History of the Maine Coon
The Maine Coon cat is considered the only longhair feline breed native to the United States. While their origins are uncertain, breed experts believe that these cats were likely introduced to New England by sailors. When foreign ship cats bred with American cats, the Maine Coon was created. Despite their name and their fluffy ring tails, Maine Coons do not have any racoon ancestors. They are, however, the official state cat of Maine.
Traditionally living as ship and farm cats, Maine Coons were popular mousers and hunters of other rodents in the 19th century. The rise of glamourous Persian and Siamese cat breeds in the early 1900’s threatened to the Maine Coon’s popularity.

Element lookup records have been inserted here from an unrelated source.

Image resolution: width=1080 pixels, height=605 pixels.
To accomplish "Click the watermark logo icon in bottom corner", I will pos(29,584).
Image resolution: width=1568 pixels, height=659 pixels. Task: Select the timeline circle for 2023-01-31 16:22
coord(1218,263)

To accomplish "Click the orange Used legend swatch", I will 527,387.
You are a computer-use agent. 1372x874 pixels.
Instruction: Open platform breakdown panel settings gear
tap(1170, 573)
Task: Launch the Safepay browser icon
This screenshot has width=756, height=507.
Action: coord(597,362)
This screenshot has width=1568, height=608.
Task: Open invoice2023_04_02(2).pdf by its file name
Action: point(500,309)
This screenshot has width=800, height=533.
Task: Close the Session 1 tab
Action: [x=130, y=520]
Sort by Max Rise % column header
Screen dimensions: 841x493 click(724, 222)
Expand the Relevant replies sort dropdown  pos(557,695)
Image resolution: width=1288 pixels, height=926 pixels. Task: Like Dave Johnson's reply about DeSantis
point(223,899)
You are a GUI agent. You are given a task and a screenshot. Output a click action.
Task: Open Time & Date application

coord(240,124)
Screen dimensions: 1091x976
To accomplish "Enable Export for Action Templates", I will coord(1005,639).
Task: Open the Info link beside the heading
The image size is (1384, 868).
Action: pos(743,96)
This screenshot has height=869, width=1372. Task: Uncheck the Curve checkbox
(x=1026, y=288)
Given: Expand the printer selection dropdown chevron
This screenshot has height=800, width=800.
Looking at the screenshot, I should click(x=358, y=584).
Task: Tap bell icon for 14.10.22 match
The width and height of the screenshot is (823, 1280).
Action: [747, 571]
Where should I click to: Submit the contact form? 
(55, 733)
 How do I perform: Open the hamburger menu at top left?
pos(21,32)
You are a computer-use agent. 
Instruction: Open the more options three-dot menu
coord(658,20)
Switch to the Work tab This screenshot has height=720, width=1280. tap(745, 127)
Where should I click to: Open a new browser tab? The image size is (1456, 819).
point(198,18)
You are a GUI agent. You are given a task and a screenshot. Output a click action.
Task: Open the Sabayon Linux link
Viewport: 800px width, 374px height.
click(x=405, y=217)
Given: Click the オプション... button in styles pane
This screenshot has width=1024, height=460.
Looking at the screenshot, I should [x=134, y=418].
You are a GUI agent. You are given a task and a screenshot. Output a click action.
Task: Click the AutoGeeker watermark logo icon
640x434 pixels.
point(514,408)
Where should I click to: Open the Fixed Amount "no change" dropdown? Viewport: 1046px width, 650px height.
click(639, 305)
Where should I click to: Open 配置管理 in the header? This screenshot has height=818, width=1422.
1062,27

However, these cats began winning shows in the 1960’s and the Maine Coon Breeders and Fanciers Association was formed in 1968. Since then, the breed has been a beloved and highly recognizable family pet. In 2019, the Cat Fanciers’ Association listed the Maine Coon as the fifth-most popular cat breed in the U.S. According to Daily Paws, a female Maine Coon named Pebbles played Mrs. Norris in the Harry Potter film series.
Size and appearance
If there is one thing that Maine Coons are known for, it is their incredible size. These large cats have well-proportioned, muscular bodies and broad chests. They can weigh between nine and 18 pounds, with larger males weighing closer to 20 pounds. Maine Coons are typically 10 to 16 inches tall and can be up to 40 inches long. The record for the world’s longest house cat belongs to a Maine Coon who grew to be over four feet long! If you have a Maine Coon kitten, you might not know for a long time just how big they will get—these cats don’t reach their full size until they are between three and five years old!